EXERCISE GOAL: Starting at the beginning of the records and ending with the line that contains "Looking at the screenshot, I should click(674, 85).", give these lines alone as a JSON list of strings, one string per line, with blank lines left out.

<<<<

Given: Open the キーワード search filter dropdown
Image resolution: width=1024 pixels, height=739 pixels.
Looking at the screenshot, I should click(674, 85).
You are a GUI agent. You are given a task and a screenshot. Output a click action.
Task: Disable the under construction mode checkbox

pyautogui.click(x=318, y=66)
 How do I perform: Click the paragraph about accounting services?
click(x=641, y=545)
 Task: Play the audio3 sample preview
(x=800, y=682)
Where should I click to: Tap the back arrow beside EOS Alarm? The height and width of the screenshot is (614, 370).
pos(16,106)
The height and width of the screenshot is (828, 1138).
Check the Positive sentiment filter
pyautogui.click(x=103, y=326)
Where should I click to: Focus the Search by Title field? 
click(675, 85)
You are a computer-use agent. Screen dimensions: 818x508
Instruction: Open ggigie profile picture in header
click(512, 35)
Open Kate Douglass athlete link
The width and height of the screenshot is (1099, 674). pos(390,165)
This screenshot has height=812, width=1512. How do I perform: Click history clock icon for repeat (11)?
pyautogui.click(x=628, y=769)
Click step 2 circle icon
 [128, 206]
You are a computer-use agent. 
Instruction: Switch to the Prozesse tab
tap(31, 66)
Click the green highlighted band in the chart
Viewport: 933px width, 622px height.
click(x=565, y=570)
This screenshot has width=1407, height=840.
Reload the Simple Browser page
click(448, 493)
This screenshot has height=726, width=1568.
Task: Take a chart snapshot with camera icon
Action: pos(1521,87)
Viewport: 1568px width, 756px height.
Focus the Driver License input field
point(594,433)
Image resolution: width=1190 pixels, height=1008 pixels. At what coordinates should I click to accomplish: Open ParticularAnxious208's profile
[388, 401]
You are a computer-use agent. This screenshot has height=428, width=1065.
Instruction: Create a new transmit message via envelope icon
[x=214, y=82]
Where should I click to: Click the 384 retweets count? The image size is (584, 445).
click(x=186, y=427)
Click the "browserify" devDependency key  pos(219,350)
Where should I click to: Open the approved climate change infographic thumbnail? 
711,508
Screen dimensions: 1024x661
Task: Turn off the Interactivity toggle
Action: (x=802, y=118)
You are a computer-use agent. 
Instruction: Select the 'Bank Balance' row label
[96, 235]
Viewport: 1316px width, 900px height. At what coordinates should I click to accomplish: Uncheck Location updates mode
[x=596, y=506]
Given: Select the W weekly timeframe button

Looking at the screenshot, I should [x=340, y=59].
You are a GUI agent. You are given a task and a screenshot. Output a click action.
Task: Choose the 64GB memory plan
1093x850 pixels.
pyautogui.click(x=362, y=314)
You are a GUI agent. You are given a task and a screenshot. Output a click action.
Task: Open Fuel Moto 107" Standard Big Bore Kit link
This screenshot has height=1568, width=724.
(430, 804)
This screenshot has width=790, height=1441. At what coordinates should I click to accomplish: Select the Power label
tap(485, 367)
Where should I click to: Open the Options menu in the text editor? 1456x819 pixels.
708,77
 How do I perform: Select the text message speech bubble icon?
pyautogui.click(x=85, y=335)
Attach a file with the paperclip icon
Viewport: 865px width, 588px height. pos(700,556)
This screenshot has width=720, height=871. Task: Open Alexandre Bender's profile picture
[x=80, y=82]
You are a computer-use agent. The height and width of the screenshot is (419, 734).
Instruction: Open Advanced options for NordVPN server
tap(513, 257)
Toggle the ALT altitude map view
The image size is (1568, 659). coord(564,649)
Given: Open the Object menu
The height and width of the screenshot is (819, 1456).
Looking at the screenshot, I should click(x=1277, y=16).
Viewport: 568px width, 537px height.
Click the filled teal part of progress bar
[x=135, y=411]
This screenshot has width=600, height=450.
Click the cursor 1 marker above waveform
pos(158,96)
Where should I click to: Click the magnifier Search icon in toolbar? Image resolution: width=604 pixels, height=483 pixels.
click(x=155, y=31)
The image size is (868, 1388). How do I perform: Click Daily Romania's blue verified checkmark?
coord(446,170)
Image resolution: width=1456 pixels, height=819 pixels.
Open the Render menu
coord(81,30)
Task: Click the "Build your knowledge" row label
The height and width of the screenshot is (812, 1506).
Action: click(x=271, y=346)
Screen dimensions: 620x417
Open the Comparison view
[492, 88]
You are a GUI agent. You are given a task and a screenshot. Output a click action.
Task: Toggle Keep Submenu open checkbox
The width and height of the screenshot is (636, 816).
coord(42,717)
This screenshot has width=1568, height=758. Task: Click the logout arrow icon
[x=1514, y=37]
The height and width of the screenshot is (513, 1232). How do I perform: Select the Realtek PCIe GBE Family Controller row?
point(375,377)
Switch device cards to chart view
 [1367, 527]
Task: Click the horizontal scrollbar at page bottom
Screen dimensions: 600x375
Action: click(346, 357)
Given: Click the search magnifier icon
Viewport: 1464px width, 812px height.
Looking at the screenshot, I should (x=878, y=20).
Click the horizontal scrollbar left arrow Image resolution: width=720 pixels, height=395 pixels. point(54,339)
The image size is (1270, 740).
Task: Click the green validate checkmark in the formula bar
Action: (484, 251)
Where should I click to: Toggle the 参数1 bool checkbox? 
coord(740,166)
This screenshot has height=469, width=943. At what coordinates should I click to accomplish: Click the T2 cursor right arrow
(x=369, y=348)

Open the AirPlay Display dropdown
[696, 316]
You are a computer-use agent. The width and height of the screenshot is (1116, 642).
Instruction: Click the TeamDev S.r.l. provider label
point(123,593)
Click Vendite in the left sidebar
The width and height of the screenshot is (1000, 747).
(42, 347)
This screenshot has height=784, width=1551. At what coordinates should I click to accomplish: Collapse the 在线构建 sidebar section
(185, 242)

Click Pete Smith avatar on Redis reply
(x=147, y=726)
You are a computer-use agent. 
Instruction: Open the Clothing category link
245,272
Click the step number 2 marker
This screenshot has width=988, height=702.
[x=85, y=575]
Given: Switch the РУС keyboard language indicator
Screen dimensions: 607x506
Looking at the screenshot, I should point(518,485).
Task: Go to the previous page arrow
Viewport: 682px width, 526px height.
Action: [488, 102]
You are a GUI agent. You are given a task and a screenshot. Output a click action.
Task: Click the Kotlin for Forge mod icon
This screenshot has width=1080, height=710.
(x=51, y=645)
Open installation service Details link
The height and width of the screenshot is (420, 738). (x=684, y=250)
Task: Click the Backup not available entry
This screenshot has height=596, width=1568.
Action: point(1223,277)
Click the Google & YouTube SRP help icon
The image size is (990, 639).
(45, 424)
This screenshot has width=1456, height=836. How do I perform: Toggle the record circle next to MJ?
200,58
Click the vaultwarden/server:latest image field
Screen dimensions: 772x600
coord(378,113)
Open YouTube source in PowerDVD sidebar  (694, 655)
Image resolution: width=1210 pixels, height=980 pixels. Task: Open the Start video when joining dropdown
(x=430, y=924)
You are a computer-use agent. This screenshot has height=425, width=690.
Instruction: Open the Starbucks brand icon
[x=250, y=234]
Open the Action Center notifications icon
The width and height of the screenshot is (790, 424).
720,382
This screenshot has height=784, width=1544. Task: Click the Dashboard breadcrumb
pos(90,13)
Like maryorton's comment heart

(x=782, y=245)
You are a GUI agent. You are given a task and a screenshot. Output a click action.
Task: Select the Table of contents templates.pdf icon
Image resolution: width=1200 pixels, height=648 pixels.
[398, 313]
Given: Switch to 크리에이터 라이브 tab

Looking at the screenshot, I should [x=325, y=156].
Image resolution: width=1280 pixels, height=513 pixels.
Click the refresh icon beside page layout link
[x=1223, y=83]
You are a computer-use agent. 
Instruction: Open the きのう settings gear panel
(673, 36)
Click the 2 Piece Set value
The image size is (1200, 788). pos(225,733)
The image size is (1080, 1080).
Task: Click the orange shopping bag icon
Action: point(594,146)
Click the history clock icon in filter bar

>>>>

SOLUTION:
[
  "Given: Open the キーワード search filter dropdown",
  "Image resolution: width=1024 pixels, height=739 pixels.",
  "Looking at the screenshot, I should click(674, 85)."
]